Table 2C.
The clinical trials of the combination of PD-1/PD-L1 blockade with other ICBs in cancer therapy
| Targets | PD-1/PD-L1 blockade | Other ICB | Clinicaltrial no. | Phase | Tumor types | Findings | References |
|---|---|---|---|---|---|---|---|
| PD-1×LAG-3 | Nivolumab | Relatlimab | NCT04205552 | II | Resectable NSCLC | Major pathological and objective radiographic responses were achieved in 27% and 10% (nivolumab) and in 30% and 27% (nivolumab and relatlimab) of patients, respectively. With 12 months median duration of follow-up, disease-free survival and overall survival rates at 12 months were 89% and 93% (nivolumab), and 93% and 100% (nivolumab and relatlimab). | 204 |
| PD-1×LAG-3 | Nivolumab | Relatlimab | NCT03470922 | II/III | Untreated advanced melanoma | The median PFS was 10.1 months; PFS at 12 months was 47.7%. | 205 |
| PD-1×LAG-3 | Spartalizumab | Ieramilimab | NCT02460224 | I/II | Advanced malignancies | Anti-tumor activity was observed in the combination arm, with 3 (2%) complete response and 10 (8%) partial response in a mixed population of tumor types.

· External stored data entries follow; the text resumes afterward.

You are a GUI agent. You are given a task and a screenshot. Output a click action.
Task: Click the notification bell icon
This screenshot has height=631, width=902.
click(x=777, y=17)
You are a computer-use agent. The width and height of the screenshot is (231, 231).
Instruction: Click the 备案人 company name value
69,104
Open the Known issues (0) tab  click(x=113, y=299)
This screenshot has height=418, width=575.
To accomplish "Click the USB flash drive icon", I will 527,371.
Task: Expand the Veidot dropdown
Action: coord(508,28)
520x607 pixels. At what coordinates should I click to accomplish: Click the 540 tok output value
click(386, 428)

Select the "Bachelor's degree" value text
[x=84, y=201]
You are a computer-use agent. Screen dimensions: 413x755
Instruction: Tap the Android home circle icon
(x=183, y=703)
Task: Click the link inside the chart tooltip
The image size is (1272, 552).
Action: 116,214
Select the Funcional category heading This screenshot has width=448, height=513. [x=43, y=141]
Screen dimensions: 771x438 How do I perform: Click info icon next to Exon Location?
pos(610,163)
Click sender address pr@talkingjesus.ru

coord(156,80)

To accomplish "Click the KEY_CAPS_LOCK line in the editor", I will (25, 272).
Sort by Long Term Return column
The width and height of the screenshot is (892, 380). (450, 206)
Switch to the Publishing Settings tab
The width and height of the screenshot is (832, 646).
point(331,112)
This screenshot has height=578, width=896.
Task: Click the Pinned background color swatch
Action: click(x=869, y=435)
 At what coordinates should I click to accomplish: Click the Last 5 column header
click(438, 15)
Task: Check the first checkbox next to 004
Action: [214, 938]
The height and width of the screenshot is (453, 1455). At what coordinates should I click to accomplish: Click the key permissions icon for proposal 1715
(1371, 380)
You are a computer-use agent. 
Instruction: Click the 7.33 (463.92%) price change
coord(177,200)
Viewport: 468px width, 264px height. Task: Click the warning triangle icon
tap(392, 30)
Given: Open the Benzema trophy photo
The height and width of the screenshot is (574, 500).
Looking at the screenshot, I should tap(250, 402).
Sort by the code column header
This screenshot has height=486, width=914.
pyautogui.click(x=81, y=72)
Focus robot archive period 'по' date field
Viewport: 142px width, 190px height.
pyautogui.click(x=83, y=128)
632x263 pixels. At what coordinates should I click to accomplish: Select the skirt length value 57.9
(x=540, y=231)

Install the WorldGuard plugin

In the combination arm, eight patients (6.6%) experienced stable disease for 6 months or longer versus six patients (4.5%) in the single-agent arm. | 206 |
| PD-1×LAG-3 | Tebotelimab | NCT03219268 | I | Solid tumors and hematologic cancers | There were tumor decreases in 34% (59/172) of response-evaluable patients in the dose-escalation cohorts, with objective response in multiple solid tumor types, including PD-1-refractory disease, and in LAG-3 non-Hodgkin lymphomas, including CAR-T refractory disease. | 207 | |
ICB: immune checkpoint blockades; ORR: objective response rate; DCR: disease control rate; PFS: progression-free survival; NSCLC: non-small cell lung cancer; CAR-T: chimeric antigen receptor T-cell immunotherapy.